Top of Data supplied

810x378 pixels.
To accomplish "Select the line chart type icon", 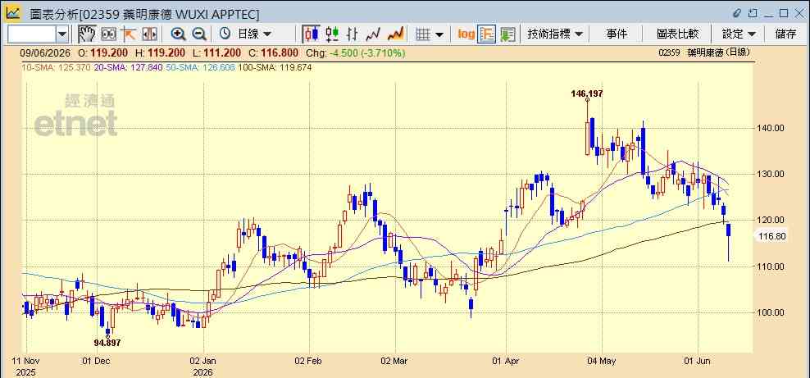I will pyautogui.click(x=373, y=34).
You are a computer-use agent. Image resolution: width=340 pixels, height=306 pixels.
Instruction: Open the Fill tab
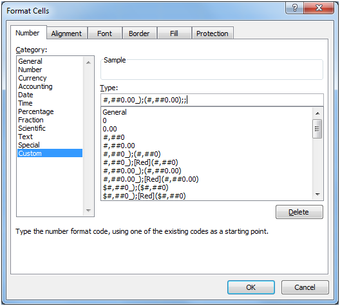(174, 33)
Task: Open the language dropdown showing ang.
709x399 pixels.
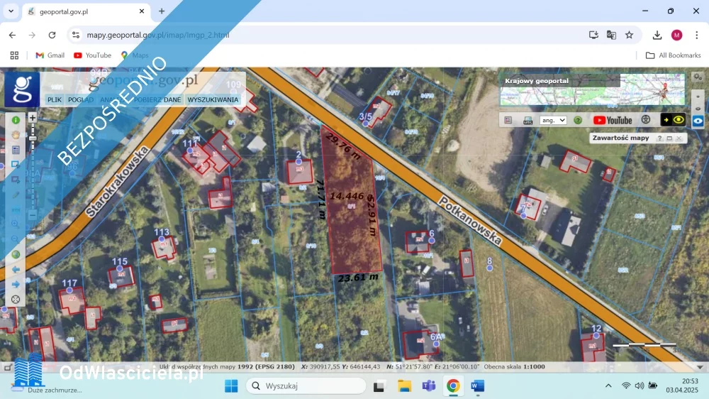Action: pos(553,121)
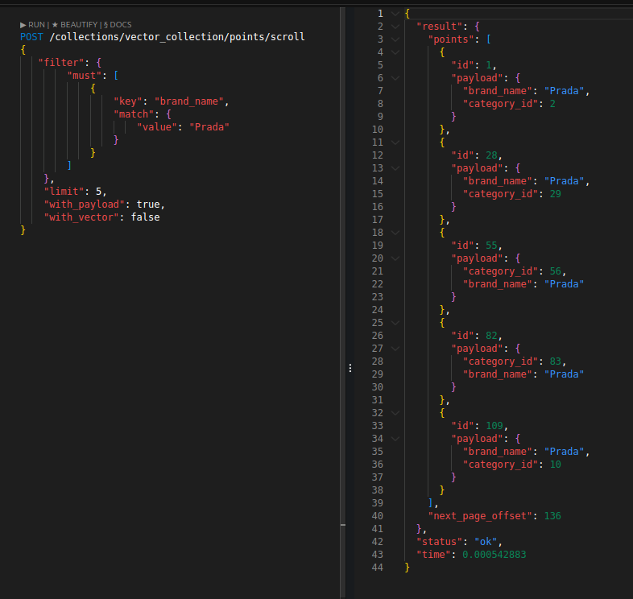633x599 pixels.
Task: Fold the payload of point id 55
Action: [394, 258]
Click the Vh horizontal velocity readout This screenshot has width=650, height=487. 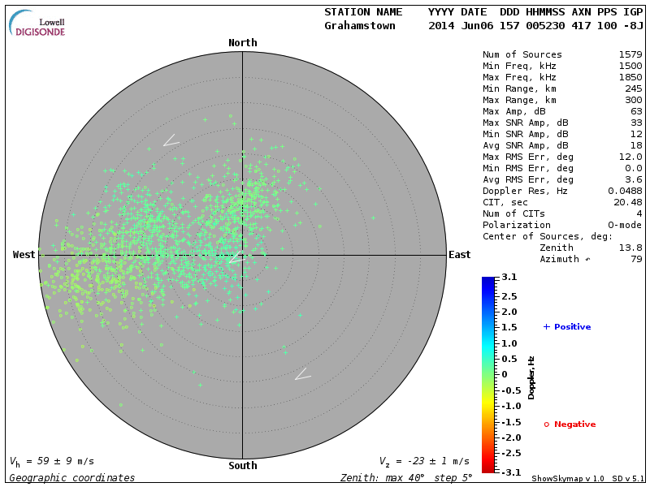click(53, 461)
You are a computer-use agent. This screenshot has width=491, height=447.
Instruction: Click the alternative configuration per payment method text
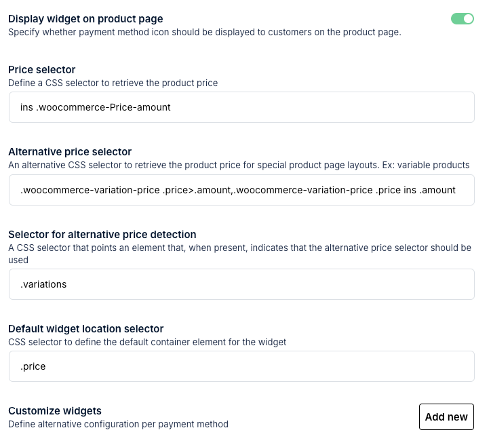click(118, 424)
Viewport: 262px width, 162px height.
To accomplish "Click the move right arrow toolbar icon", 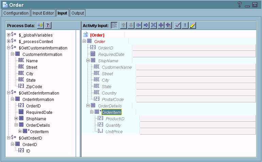I will tap(146, 25).
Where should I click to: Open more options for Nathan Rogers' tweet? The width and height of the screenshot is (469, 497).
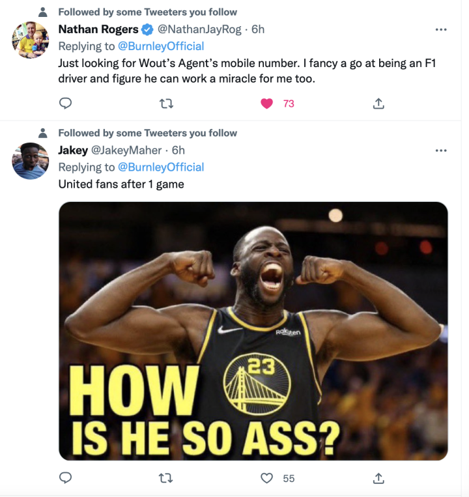point(441,29)
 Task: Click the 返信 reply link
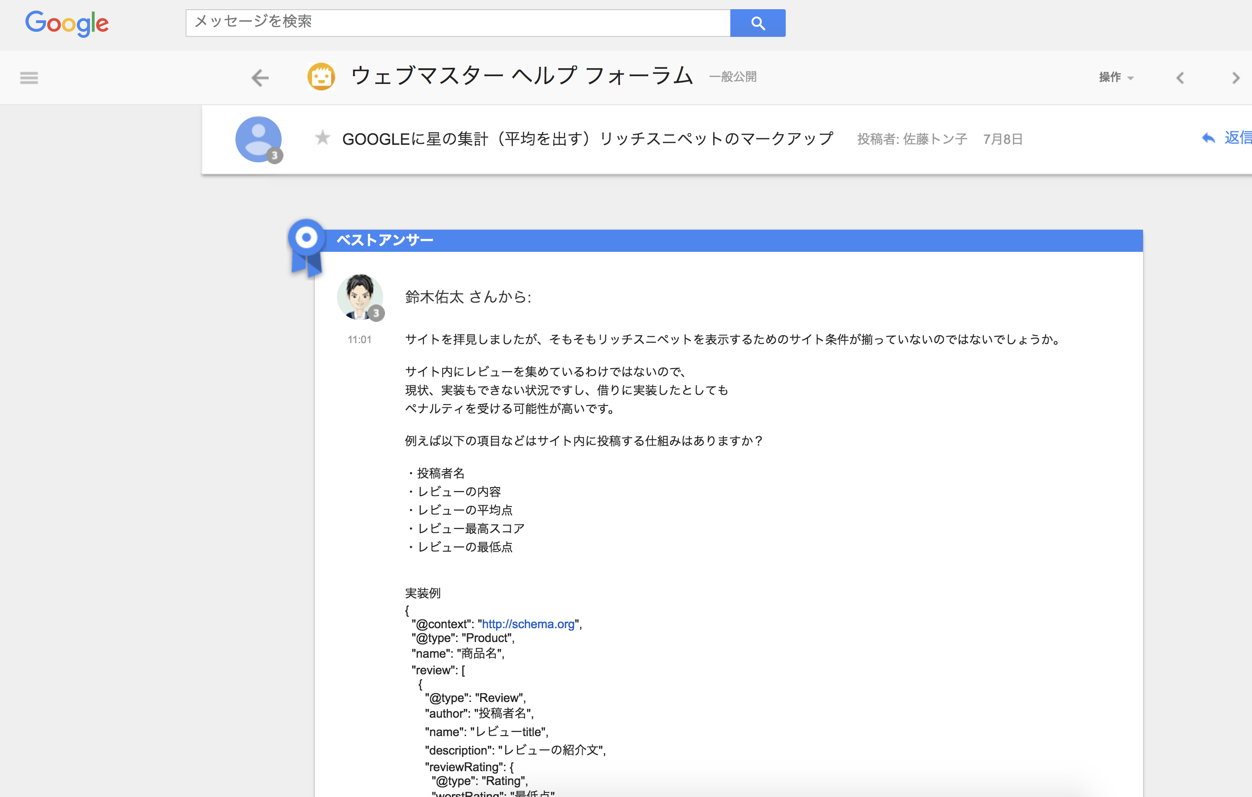pyautogui.click(x=1238, y=138)
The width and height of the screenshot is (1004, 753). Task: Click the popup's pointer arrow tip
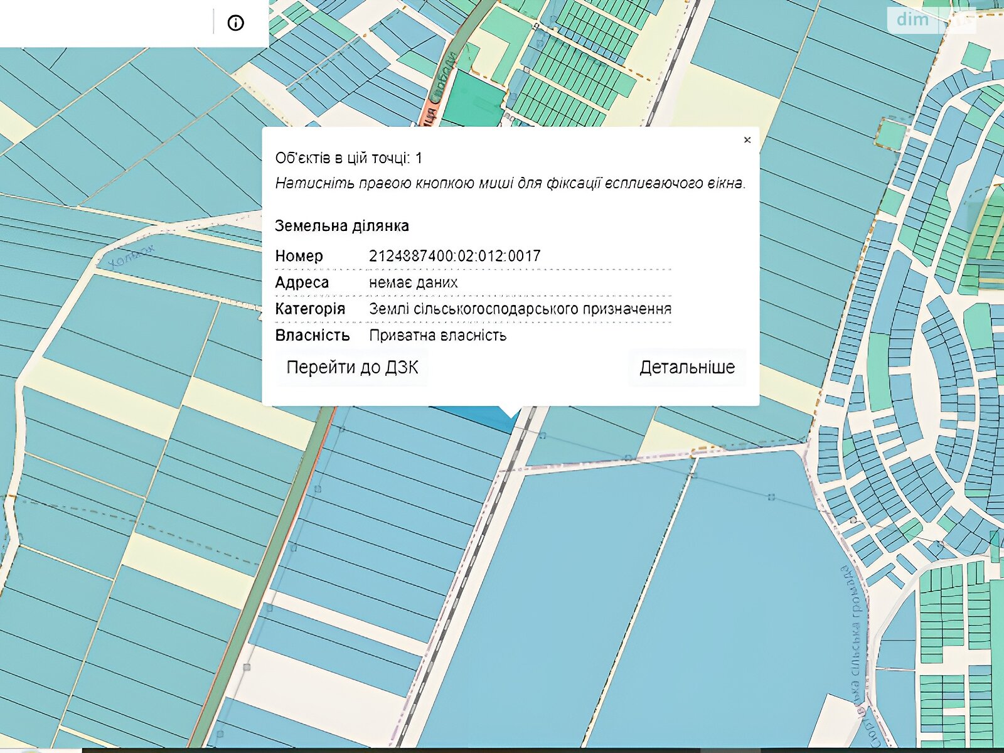coord(513,417)
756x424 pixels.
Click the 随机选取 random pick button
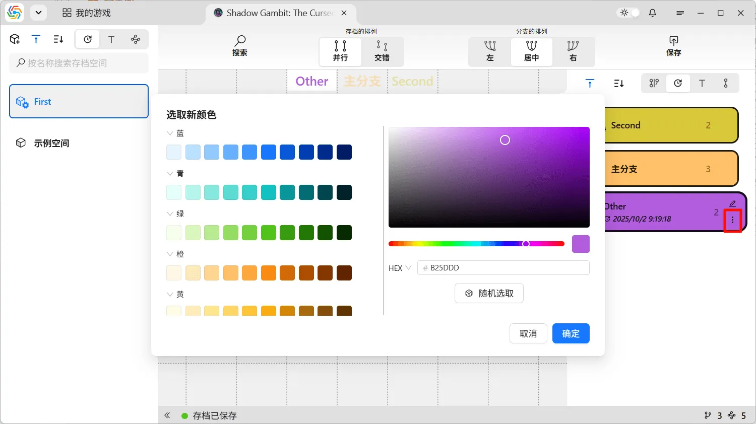489,293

Bottom of Data supplied

Problem description: Nothing but the lines from the one holding "Task: Click the 返信 reply link" to the end of the entries above should be echoed, exactly and with both ends included; omit the pictures.

Solution to the exercise:
 Task: Click the 返信 reply link
pyautogui.click(x=1238, y=138)
The width and height of the screenshot is (1004, 753). Task: Click the popup's pointer arrow tip
coord(513,417)
756x424 pixels.
Click the 随机选取 random pick button
489,293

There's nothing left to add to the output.